Terry Tempest Williams is the Annie Clark Tanner Scholar in Environmental Humanities at the University of Utah. Her previous books include Leap; Red; and The Open Space of Democracy. Her writing appears frequently in journals and newspapers worldwide. She is the recipient of Lannan and Guggenheim fellowships in creative nonfiction. She divides her time between Castle Valley, Utah, and Wilson, Wyoming.

We watched the towers collapse. We watched America choose war.
The peace in our own hearts shattered.

How to pick up the pieces?
What to do with these pieces?

I was desperate to retrieve the poetry I had lost.

Standing on a rocky point in Maine, looking east toward the horizon at dusk, I faced the ocean. “Give me one wild word.” It was all I asked of the sea.

The tide was out. The mudflats exposed. A gull picked up a large white clam, hovered high above the rocks, then dropped it. The clam broke open, and the gull swooped down to eat the fleshy animal inside.

“Give me one wild word to follow . . .




And the word the sea rolled back to me was “m o s a i c.”

§ **Parts of the exercise**
- 1) Answer these three questions using the passage about Terry Tempest Williams and the sea:
(a) Which fellowships has Williams received?
(b) Where was the speaker standing when asking the sea for a word?
(c) What did the gull drop onto the rocks?
- 2) Write the next few paragraphs of the passage about the sea and the word "mosaic," picking up right after its final sentence.
The items that come after this text aren't needed for anything here.

§ **Given data**
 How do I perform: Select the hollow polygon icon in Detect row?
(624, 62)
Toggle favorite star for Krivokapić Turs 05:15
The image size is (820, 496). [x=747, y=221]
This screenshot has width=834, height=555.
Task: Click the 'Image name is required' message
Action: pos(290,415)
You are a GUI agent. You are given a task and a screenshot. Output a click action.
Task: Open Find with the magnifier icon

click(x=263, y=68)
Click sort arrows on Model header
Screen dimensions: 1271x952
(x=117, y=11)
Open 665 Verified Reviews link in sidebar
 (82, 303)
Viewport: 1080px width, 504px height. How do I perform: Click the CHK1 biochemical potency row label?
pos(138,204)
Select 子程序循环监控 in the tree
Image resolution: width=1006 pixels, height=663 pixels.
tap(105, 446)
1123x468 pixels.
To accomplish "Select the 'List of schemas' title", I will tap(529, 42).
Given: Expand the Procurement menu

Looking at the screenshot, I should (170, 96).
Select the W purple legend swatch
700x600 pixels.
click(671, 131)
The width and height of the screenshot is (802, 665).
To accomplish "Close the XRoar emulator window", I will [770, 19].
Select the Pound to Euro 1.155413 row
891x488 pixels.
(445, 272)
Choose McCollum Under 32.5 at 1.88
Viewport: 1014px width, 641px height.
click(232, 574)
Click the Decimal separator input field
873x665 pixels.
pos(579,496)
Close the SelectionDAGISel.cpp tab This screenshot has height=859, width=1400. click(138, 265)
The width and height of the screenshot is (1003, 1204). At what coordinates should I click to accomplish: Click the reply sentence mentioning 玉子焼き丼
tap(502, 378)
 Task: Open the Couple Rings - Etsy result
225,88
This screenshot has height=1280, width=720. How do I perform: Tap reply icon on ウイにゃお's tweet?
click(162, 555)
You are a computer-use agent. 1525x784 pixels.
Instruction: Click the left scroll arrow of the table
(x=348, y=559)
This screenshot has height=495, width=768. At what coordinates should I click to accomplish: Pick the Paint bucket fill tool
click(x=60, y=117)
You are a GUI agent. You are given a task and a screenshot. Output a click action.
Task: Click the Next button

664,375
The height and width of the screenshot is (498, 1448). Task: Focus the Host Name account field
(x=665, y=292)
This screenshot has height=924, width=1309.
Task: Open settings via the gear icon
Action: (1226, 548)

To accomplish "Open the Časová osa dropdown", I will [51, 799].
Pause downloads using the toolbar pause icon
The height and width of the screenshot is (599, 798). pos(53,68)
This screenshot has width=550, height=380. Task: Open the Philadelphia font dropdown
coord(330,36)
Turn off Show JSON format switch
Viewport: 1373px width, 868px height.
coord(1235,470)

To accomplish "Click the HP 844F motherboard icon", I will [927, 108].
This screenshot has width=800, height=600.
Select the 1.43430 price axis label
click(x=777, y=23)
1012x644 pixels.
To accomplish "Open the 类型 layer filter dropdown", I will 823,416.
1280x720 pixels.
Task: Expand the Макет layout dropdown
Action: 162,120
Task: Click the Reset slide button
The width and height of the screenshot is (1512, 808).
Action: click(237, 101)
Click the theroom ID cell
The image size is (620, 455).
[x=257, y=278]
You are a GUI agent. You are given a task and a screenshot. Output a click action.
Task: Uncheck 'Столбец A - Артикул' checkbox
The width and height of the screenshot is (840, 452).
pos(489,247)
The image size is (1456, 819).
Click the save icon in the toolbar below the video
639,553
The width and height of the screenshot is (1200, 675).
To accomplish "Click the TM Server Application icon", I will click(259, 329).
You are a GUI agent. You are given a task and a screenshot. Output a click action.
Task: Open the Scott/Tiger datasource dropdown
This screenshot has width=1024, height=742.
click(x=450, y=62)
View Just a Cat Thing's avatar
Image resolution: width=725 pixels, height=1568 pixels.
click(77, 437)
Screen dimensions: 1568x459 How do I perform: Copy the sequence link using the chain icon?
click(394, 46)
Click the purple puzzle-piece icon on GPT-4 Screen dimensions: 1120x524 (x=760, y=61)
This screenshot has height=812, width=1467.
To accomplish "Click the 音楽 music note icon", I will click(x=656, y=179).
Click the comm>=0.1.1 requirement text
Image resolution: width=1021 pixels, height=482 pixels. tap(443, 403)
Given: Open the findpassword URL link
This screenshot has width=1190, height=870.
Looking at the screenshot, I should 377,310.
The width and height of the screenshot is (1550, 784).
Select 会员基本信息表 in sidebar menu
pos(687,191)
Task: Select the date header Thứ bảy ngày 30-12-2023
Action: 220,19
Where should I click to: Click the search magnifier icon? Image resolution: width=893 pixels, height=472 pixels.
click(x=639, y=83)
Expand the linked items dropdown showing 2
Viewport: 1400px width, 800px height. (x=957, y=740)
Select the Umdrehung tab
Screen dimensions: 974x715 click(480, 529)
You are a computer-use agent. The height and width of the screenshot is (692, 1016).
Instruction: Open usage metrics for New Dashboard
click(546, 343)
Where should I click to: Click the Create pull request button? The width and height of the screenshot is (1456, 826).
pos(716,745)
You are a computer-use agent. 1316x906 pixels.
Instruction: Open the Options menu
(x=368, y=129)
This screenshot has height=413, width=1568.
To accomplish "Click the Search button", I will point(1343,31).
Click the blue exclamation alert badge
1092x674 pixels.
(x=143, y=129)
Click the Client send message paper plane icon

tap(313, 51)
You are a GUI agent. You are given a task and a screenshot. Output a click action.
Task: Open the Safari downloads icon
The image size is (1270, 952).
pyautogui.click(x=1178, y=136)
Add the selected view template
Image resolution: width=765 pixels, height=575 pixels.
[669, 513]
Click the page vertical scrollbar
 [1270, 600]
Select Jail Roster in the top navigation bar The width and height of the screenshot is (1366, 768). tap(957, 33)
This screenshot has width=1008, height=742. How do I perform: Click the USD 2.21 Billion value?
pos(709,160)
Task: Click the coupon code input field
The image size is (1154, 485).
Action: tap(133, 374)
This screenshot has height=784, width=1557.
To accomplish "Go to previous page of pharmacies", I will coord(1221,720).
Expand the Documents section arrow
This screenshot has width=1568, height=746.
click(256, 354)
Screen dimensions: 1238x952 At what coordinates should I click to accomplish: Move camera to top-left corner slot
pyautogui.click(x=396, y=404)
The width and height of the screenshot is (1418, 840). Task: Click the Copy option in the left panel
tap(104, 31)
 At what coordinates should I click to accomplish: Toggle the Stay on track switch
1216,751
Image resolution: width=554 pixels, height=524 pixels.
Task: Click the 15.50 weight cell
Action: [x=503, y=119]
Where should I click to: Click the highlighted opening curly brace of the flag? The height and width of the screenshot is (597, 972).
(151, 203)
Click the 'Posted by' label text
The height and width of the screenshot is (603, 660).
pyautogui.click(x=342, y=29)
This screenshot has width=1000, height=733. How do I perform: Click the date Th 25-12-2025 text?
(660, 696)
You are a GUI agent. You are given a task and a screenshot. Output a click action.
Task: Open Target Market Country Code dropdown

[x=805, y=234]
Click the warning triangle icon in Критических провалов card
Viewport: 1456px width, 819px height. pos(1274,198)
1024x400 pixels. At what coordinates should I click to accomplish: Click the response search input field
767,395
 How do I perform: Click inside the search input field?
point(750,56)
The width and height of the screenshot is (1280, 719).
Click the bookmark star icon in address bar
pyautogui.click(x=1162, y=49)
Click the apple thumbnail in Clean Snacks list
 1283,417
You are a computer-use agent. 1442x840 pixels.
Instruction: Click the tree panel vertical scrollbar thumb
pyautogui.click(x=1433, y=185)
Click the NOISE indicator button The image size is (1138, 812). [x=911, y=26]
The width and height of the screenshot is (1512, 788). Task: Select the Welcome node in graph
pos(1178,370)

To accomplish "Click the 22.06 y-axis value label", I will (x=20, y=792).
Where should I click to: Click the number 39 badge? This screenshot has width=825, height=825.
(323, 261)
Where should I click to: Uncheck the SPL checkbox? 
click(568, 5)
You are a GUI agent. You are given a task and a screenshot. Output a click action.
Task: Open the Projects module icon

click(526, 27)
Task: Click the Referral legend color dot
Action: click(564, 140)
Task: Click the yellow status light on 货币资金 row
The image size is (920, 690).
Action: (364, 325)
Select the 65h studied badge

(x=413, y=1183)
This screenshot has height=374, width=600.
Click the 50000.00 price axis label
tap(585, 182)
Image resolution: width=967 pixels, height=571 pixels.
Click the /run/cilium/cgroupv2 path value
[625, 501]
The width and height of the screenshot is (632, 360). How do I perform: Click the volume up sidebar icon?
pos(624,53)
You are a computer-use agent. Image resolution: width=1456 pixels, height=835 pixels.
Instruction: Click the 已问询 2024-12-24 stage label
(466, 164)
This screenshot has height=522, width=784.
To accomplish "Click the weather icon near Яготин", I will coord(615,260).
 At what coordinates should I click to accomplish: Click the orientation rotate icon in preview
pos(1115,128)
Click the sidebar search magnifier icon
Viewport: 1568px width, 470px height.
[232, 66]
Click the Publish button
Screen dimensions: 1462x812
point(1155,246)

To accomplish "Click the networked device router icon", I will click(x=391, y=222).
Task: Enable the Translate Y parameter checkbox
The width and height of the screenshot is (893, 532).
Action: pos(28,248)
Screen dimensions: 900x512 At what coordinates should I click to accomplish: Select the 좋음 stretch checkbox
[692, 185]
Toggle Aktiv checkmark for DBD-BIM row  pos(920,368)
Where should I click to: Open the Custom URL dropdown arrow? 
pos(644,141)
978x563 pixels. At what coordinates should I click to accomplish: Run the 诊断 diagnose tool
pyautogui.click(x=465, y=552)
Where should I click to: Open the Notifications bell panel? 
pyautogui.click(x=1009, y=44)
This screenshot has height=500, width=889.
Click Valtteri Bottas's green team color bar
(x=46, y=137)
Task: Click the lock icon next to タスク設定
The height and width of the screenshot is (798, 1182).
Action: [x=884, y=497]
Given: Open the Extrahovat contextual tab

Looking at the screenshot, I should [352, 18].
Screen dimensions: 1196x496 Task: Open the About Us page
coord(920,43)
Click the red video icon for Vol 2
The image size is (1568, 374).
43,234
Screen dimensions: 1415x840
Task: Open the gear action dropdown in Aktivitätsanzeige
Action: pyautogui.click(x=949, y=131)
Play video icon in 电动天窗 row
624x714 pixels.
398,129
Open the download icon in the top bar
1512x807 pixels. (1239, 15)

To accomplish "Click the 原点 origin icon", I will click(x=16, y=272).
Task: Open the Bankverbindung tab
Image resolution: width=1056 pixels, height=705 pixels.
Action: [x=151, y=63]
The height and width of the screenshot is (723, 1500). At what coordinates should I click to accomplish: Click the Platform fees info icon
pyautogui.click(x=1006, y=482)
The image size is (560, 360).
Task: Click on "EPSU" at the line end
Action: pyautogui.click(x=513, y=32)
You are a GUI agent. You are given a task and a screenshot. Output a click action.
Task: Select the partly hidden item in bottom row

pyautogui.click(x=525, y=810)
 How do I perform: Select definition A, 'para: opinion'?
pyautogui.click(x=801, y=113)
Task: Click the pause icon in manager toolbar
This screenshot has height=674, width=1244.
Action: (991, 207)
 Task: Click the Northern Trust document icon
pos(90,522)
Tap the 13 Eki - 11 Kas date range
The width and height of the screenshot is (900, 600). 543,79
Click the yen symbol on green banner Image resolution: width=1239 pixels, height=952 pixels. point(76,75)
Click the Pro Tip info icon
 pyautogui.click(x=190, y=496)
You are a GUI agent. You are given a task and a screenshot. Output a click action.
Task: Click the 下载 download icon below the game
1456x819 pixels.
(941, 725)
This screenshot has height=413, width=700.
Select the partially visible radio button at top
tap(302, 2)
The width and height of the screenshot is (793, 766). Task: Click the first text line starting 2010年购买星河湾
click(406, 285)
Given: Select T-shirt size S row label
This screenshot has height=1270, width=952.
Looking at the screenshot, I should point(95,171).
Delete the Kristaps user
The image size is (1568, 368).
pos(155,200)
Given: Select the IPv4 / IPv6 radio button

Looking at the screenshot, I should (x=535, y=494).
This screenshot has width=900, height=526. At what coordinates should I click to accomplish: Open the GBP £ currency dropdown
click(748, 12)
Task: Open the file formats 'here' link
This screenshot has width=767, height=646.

§ **Task-by-task outputs**
- 1)
(a) Lannan and Guggenheim fellowships in creative nonfiction.
(b) On a rocky point in Maine, looking east toward the horizon at dusk.
(c) A large white clam.

- 2)
Ravenna is the town in Italy where the west arm of Rome and the east arm of Constantinople clasped hands and agreed on a new capital of the Roman Empire in 402 AD. It was a pragmatic decision made by a shift in power, the decline of Rome and the rise of Byzantium. A spiritual history of evolving pagan and Christian perspectives can be read in a dazzling narrative of cut stones and glass.

Eloquence is spoken through the labor of hands, anonymous hands of forgotten centuries. With eyes looking up, artisans rolled gold tesserae between their fingers in thought, as they searched for the precise placement in domes and apses where light could converse with glass. Jeweled ceilings become lavish tales. I want to understand these stories told through fragments. I am an apprentice in a mosaic workshop.

Her name is Luciana. She is my teacher. Her work is unsigned, anonymous. Like the mosaicists before her who created the ancient mosaics that adorn the sacred interiors of this quiet town, she conducts the workshop in the traditional manner outlined centuries ago.

The tools required: a hammer and a hardie. The hardie is similar to a chisel and is embedded in a tree stump for stability. A piece of marble, glass, or stone, desiring to be cut, is held between the forefinger and thumb of the left hand, placed perpendicular on the hardie. The hammer that bears two cutting edges, gracefully curved, is raised in the right hand. With a quick blow, a tessera is born, the essential cube in the crea- tion of a mosaic.

Her name is Luciana. She is a mosaicist in the town of Ravenna. She has no belief in invention or innovation. “It has all been done before,” she says. “There are rules.”

1.The play of light is the first rule of mosaic.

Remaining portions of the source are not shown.